* **Polecenie**
Przepisz dokładnie fragment tekstu o obserwacjach UFO nad Nową Zelandią: zacznij od miejsca ze słowami „Fenomen UFO nad Nową Zelandią.pdf”, a skończ po słowach „nad południową wyspą.”.

* **Tekst do czytania**
Fenomen UFO nad Nową Zelandią.pdf

(48 KB) Pobierz
66862821 UNPDF
Fenomen UFO nad Nową Zelandią
Po zaginięciu cywilnego pilota Fredericka Valenticha z Australii, w Nowej Zelandii coraz
częściej ukazywały się informacje o obserwacjach pojawiających się i przelatujących dziwnych
obiektów, które utożsamiano z UFO. Zastanawiające jest stwierdzenie, że znakomitą większość
stanowiły zjawiska obserwowane nad południową wyspą.

* **Dostarczony materiał**
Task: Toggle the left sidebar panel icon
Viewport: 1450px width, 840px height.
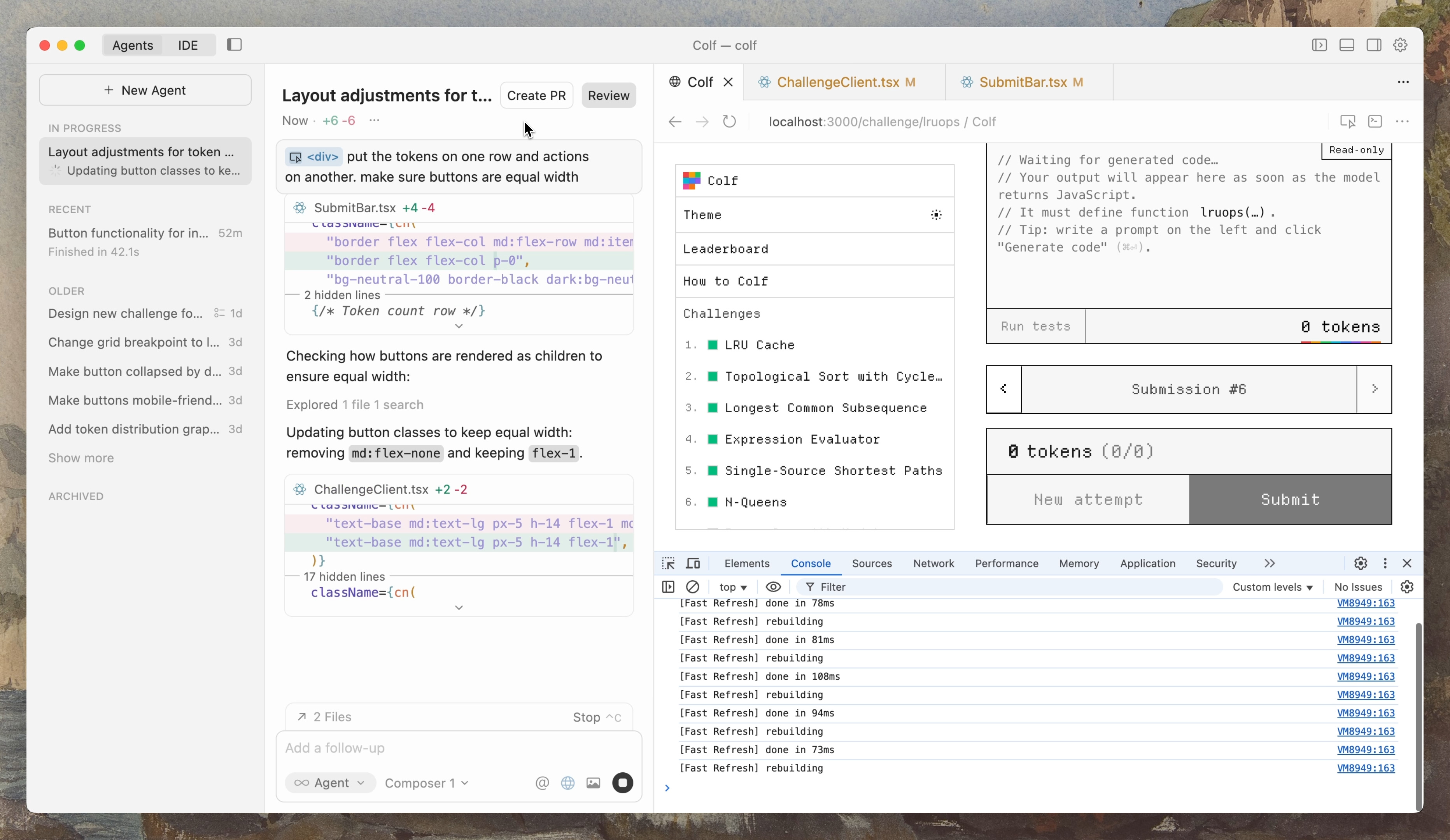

* **Odpowiedź**
Fenomen UFO nad Nową Zelandią.pdf

(48 KB) Pobierz
66862821 UNPDF
Fenomen UFO nad Nową Zelandią
Po zaginięciu cywilnego pilota Fredericka Valenticha z Australii, w Nowej Zelandii coraz
częściej ukazywały się informacje o obserwacjach pojawiających się i przelatujących dziwnych
obiektów, które utożsamiano z UFO. Zastanawiające jest stwierdzenie, że znakomitą większość
stanowiły zjawiska obserwowane nad południową wyspą.